Guess I'm late to the party, but I have another use case.

I made an action that can be applied to input and textarea elements, and listens for input events on them. The action basically just starts a setTimeout when that happens, and when the timer fires, a method that the user submitted when making the action would be called. A very simplified demonstration of what it basically does:

<script>
  const { autosave } = make_autosaver(my_save_fn);

  async function my_save_fn() {
    console.log("autosaver told us to save now");
    // save to local/session storage, call an api, do whatever...
  }
</script>

<input type="text" use:autosave>

Now, I may want to use this on components that are wrapper- or custom built components that mimics native ones (Button wrappers, custom SVG checkboxes, or whatever). So how would my action know what to do with any given Component that I might use it on? In general it can't know what to do - but what it could do, is say that the action requires these and these behaviors of the Component.
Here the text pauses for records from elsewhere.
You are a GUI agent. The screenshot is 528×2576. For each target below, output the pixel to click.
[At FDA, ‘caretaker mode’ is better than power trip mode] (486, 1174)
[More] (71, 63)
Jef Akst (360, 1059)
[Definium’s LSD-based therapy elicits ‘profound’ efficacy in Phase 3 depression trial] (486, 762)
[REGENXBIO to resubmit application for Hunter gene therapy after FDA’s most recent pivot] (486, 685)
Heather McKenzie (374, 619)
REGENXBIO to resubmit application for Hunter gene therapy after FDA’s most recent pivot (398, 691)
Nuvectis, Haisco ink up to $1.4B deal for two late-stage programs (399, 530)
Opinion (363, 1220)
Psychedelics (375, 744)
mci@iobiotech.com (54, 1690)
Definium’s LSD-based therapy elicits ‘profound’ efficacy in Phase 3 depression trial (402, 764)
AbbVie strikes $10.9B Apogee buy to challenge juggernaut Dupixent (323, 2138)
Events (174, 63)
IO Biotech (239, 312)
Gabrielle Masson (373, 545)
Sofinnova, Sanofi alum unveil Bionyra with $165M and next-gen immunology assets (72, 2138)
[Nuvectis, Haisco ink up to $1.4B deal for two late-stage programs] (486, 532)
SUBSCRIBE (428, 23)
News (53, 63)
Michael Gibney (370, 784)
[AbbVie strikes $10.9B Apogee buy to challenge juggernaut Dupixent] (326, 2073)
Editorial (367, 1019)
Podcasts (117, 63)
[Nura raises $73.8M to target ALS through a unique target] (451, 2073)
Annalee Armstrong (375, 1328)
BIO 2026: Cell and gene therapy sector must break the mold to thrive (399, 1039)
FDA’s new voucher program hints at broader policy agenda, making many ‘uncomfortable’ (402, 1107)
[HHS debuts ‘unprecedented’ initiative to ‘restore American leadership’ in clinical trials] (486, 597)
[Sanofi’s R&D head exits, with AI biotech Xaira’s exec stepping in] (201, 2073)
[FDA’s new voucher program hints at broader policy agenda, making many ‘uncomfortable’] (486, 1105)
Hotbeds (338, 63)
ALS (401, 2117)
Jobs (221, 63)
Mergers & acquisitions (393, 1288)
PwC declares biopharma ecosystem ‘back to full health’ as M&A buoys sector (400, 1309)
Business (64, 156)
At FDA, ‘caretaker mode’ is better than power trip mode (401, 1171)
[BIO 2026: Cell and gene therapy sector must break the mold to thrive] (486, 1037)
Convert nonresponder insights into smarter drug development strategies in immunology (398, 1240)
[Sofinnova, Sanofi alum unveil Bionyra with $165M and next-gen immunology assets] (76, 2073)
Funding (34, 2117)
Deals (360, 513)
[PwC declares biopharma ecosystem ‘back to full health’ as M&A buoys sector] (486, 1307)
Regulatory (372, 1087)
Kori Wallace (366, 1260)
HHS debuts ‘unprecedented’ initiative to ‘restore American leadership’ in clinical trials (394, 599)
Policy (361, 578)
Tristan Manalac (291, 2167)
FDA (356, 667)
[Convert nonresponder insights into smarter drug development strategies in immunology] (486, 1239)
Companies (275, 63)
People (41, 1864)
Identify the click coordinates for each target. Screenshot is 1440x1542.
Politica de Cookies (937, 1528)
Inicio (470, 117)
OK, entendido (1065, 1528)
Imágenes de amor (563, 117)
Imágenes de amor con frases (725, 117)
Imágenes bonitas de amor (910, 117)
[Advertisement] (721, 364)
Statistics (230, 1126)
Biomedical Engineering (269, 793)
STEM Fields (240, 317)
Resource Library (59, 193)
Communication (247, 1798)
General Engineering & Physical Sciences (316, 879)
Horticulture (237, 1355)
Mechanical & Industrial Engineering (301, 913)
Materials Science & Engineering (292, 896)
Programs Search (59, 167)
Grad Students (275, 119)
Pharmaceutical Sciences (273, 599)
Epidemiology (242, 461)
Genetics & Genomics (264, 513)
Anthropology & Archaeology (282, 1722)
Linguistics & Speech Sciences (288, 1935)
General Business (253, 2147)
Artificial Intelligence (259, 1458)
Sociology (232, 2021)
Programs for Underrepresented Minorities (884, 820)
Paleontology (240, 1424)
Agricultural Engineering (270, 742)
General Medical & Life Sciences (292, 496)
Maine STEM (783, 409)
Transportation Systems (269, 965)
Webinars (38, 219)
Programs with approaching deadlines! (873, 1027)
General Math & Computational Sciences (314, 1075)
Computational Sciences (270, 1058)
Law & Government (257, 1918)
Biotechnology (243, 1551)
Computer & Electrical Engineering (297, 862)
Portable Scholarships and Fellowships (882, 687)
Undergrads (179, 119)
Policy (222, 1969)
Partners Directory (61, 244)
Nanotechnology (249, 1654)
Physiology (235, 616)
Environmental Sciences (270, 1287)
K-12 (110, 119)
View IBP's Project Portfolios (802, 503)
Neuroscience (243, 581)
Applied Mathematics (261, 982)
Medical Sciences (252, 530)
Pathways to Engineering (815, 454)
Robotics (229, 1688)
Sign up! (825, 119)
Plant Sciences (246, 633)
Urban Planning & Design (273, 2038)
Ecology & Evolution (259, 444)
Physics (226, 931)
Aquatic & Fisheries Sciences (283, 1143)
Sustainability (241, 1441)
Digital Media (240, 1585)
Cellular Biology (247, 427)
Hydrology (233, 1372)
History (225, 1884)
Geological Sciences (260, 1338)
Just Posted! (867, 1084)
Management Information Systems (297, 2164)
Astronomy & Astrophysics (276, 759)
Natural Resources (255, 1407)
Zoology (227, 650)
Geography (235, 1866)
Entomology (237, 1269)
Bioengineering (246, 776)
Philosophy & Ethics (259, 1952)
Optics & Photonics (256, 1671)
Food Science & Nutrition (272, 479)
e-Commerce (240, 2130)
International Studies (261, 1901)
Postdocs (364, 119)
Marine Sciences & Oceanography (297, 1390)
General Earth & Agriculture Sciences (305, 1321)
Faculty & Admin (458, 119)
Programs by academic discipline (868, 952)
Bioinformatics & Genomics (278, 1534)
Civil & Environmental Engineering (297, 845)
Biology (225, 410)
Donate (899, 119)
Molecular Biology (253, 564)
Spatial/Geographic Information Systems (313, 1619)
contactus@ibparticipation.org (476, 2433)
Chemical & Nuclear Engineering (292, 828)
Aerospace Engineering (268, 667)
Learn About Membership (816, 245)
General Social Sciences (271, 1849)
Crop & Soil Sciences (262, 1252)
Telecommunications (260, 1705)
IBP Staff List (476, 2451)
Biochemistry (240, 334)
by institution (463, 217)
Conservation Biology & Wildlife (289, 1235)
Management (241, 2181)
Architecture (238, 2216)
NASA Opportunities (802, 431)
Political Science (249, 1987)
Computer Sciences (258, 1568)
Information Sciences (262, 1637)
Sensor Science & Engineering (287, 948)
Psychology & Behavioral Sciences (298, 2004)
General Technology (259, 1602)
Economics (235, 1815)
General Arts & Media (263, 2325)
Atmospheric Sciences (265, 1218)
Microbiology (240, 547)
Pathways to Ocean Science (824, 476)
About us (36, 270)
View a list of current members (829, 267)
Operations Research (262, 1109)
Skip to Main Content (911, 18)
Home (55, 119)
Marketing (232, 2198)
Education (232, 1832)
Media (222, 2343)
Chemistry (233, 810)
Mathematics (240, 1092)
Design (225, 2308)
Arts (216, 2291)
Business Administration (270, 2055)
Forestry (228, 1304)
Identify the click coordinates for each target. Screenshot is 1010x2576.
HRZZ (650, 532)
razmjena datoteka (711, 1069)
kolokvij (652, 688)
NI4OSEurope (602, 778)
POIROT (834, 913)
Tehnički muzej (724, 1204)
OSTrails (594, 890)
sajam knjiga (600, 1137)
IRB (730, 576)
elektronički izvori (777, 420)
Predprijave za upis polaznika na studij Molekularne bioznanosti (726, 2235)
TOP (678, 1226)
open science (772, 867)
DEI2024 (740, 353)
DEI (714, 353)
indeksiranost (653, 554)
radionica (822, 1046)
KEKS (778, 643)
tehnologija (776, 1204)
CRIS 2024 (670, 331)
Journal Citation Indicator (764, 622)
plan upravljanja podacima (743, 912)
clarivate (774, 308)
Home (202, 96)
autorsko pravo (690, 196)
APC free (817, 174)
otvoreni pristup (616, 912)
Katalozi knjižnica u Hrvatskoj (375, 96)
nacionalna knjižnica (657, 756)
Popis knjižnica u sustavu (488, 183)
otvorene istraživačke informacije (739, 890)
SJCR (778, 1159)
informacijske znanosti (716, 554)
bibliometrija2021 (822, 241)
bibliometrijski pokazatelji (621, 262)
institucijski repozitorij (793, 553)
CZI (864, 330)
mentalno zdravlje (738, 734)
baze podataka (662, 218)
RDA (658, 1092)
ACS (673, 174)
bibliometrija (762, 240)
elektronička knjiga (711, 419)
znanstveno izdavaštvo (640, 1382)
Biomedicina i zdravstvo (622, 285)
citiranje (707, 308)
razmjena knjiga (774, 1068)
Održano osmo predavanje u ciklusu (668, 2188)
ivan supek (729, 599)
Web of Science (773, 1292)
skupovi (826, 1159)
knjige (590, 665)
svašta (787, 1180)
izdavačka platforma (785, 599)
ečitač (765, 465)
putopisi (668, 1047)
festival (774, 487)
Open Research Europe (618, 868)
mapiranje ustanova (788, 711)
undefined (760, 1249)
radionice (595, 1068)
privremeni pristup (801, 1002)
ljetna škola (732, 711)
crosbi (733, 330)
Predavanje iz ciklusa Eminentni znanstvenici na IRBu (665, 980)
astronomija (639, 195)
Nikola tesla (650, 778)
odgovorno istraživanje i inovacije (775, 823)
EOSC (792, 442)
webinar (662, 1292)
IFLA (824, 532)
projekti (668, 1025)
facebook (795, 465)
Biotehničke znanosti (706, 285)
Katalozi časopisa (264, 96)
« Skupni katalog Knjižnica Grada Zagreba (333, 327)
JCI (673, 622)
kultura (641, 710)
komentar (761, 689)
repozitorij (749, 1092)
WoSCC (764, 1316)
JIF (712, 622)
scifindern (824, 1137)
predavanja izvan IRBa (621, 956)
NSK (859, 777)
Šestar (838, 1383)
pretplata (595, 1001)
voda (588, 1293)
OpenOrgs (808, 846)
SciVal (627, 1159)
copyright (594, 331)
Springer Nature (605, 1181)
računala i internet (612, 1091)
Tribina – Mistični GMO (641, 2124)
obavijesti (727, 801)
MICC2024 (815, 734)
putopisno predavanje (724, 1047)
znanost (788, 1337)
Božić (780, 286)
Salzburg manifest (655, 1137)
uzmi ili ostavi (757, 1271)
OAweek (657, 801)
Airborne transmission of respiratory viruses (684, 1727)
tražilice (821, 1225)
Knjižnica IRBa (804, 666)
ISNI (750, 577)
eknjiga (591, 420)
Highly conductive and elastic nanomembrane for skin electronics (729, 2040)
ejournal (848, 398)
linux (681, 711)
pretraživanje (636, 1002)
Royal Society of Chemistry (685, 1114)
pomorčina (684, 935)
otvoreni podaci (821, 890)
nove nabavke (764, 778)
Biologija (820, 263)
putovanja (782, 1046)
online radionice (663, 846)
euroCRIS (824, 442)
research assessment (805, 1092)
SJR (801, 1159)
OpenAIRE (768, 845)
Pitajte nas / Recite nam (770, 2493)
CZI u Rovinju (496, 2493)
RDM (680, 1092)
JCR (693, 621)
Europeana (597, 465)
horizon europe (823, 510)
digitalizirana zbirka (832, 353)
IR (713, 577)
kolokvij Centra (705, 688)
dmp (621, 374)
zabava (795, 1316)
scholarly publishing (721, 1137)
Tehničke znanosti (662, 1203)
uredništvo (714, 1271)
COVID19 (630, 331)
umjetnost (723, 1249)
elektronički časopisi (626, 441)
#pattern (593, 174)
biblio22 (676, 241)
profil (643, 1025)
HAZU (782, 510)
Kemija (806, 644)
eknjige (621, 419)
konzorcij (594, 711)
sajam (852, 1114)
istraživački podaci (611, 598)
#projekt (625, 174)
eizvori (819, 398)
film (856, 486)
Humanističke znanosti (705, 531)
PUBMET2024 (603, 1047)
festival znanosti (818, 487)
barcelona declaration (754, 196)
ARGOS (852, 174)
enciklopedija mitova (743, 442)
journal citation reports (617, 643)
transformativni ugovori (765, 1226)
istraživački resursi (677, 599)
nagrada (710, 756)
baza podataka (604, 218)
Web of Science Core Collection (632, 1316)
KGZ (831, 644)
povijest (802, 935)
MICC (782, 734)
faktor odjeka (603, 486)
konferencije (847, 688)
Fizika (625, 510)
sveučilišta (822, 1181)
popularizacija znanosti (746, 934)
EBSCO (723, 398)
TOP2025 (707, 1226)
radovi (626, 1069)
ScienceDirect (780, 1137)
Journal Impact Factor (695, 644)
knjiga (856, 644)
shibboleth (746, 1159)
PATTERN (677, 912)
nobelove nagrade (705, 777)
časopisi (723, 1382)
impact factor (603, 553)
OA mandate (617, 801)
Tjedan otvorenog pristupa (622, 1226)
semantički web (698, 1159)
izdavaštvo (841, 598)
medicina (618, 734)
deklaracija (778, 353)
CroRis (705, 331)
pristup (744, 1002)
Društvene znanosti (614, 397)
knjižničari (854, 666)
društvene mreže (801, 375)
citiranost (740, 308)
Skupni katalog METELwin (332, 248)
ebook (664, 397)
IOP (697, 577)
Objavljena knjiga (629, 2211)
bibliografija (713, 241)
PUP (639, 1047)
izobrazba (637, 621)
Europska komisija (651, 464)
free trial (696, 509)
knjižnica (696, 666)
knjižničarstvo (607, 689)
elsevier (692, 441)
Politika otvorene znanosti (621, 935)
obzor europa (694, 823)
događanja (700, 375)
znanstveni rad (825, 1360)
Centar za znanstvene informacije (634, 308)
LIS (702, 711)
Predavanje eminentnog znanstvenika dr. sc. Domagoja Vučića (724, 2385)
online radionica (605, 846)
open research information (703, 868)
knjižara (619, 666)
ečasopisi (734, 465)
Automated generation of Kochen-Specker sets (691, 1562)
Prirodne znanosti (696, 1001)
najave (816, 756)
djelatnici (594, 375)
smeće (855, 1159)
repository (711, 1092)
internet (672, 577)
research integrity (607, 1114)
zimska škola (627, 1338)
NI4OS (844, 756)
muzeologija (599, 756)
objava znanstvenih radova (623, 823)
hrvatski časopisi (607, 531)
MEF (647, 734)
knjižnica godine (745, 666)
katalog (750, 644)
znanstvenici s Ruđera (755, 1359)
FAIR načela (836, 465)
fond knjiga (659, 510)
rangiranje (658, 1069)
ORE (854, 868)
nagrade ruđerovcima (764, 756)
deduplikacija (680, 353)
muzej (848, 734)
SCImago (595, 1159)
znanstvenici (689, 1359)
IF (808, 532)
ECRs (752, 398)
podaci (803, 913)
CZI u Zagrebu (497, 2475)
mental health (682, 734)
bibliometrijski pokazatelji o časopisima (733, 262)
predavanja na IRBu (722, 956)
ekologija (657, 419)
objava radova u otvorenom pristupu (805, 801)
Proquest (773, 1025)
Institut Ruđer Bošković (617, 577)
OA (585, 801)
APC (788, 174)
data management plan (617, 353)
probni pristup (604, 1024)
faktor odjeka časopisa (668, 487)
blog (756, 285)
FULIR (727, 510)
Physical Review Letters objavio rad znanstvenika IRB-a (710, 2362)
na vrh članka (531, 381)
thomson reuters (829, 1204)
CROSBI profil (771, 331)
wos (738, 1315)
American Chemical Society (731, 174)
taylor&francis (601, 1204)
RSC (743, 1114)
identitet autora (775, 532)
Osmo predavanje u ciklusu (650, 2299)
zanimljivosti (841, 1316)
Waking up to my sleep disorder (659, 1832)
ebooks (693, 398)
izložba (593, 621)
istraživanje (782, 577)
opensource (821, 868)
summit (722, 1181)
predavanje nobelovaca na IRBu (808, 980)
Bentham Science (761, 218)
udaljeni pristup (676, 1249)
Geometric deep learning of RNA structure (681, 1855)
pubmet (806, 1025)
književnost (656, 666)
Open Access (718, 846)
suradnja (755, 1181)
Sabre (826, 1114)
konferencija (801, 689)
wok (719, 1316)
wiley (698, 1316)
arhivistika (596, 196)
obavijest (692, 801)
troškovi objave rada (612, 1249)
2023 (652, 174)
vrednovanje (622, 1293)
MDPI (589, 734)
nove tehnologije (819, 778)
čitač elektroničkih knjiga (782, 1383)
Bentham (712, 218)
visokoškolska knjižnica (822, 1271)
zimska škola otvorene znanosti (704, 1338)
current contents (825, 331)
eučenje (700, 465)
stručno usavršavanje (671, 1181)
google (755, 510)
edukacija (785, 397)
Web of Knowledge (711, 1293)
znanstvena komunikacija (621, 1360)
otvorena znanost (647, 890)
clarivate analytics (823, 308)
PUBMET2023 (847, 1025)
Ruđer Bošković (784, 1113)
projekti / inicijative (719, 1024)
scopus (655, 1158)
Maybe for the action to make sense to use on a component, it requires that the Component dispatches custom input events (with the data set to whatever data makes sense - could be a boolean in the case of a checkbox, or a Date in the case of a date picker). I don't think it's any more work for the author of the action to define the interface for Components, than it is to determine the type of and handle support for all the various kinds of native elements that the action could also be applied to.

I envision just passing the component (the object you get when you bind:this to a component) as the first parameter to the action, instead of the dom element (which is the case for native DOM elements). But that's just an idea, of course.